Read 100 pages last week, switched to Woolf's "Mrs. Dalloway" and like the prose better.
>Inb4 women anything

That's really interesting. Do you know Gaelic? I've been interested in learning it and have checked it out at a surface level. If you know it, how hard is it to learn? And is there any literature worthwhile written in Gaelic? Sorry for the bombardment of questions.

James Joyce was the Irish equivalent of a house negro. He denied the hibernian race its rightful identity as a barbaric, heroic pre-modern race.

An Irishman cannot remain true to himself by adopting a (((persecution))) complex and hiding his vulgarity in an internal monologue.

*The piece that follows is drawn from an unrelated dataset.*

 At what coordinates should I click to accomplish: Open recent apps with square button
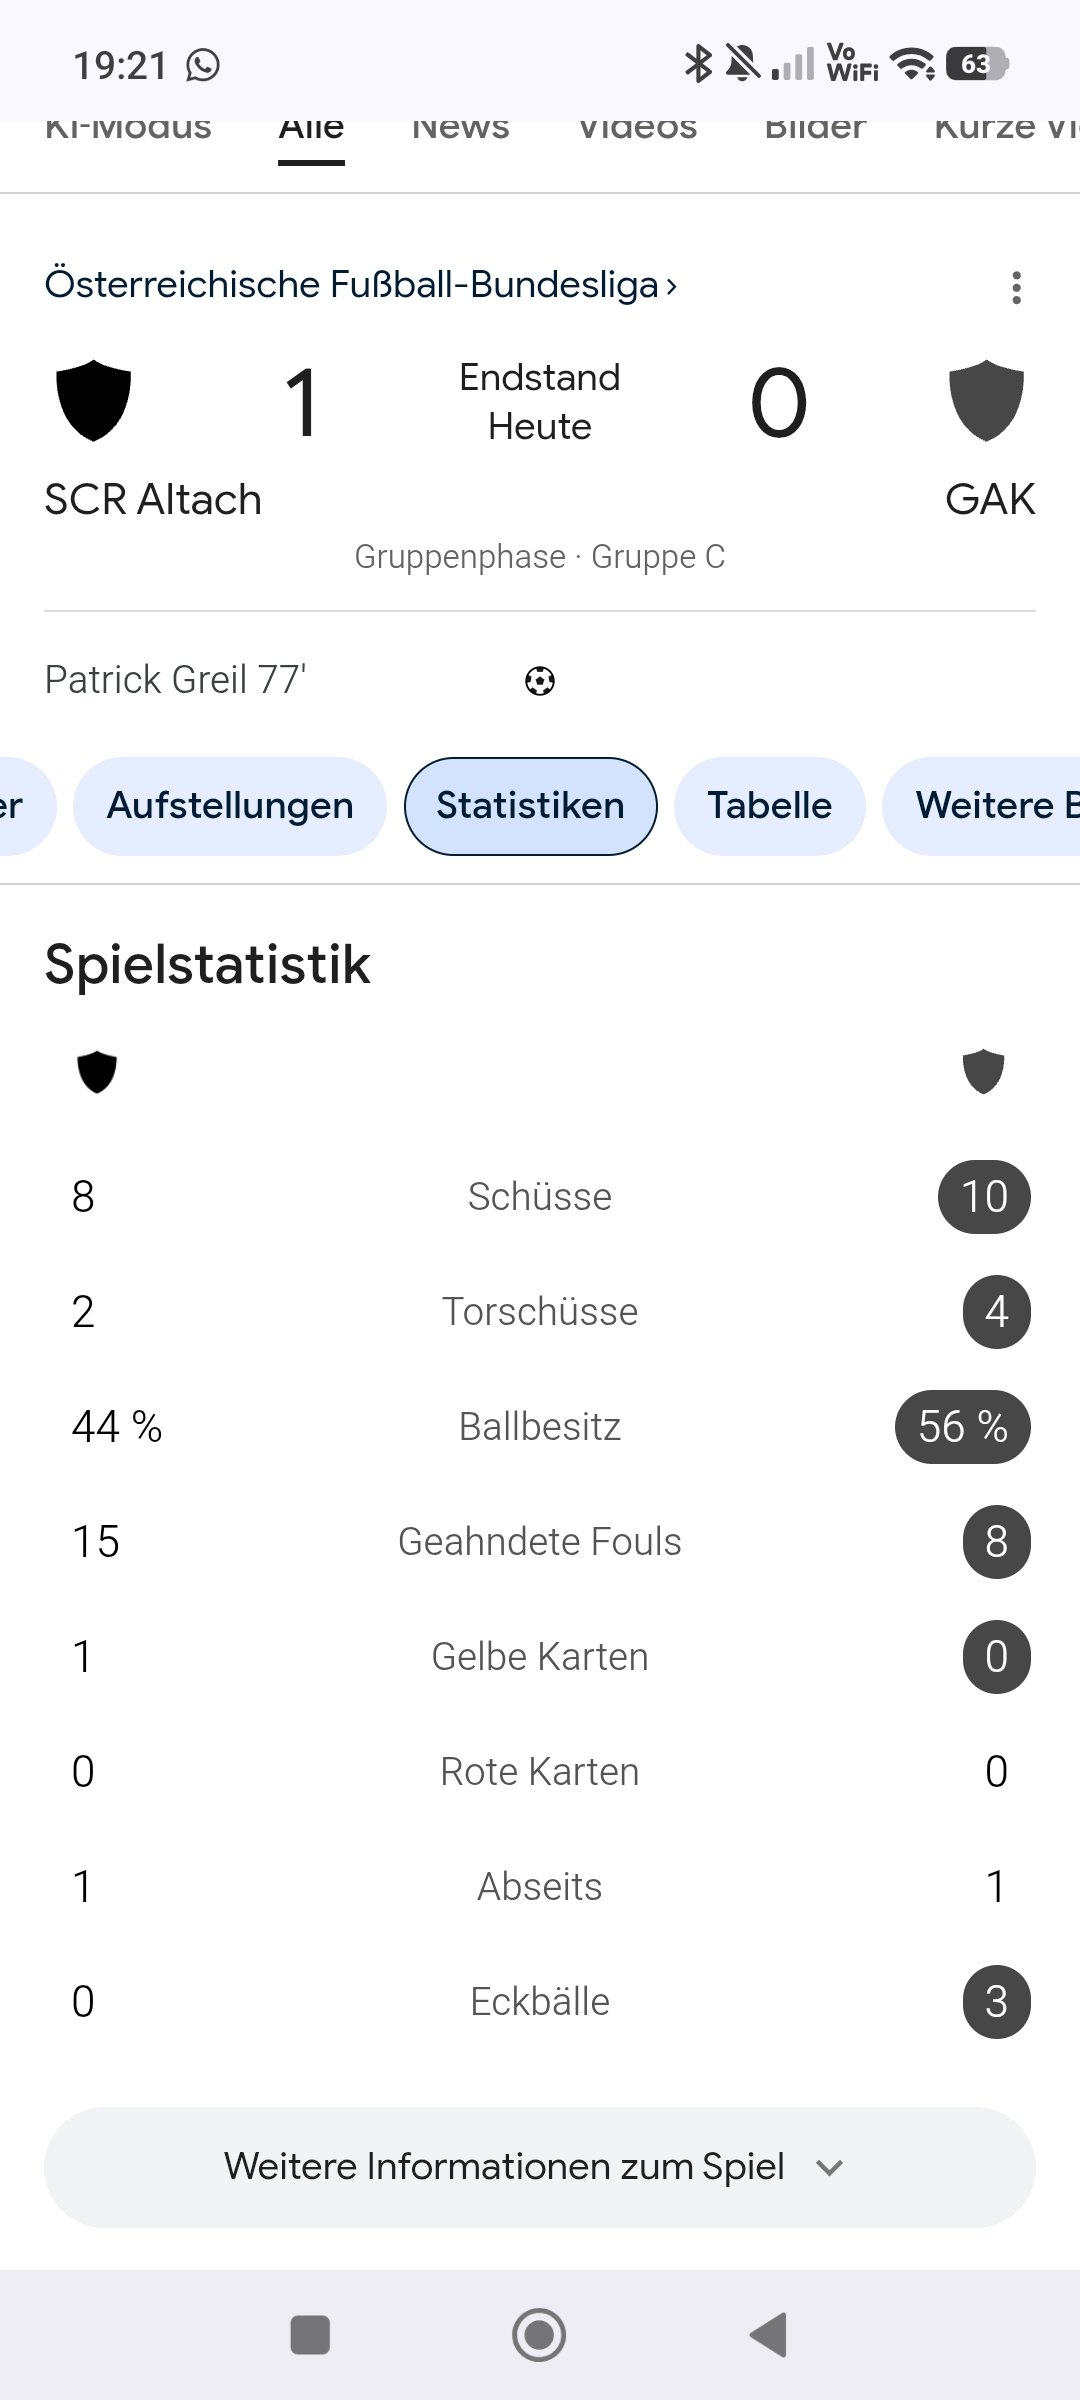point(310,2335)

When I read it I looked up every name and reference on Wikipedia as I was reading. There were like 3 things on every page I had to look up.

>tfw finished stephen hero this week
>tfw started re-reading portrait yesterday
>tfw read 100 pages today like it was nothing

joyce is a god.

some people are sensitive enough to want to ignore suffering. others are too sensitive to ignore it.

Which one i left my copy in one of those

Actually, as a non-catholic I find most of Joyce's catholic context in Portrait to be pretty understandable, just because you aren't Catholic or religious doesn't mean you can't fathom having faith.

Joyce is only really obscure during some stories in Dubliners where the entire lining of the plot and meaning lies within some obscure catholic culture.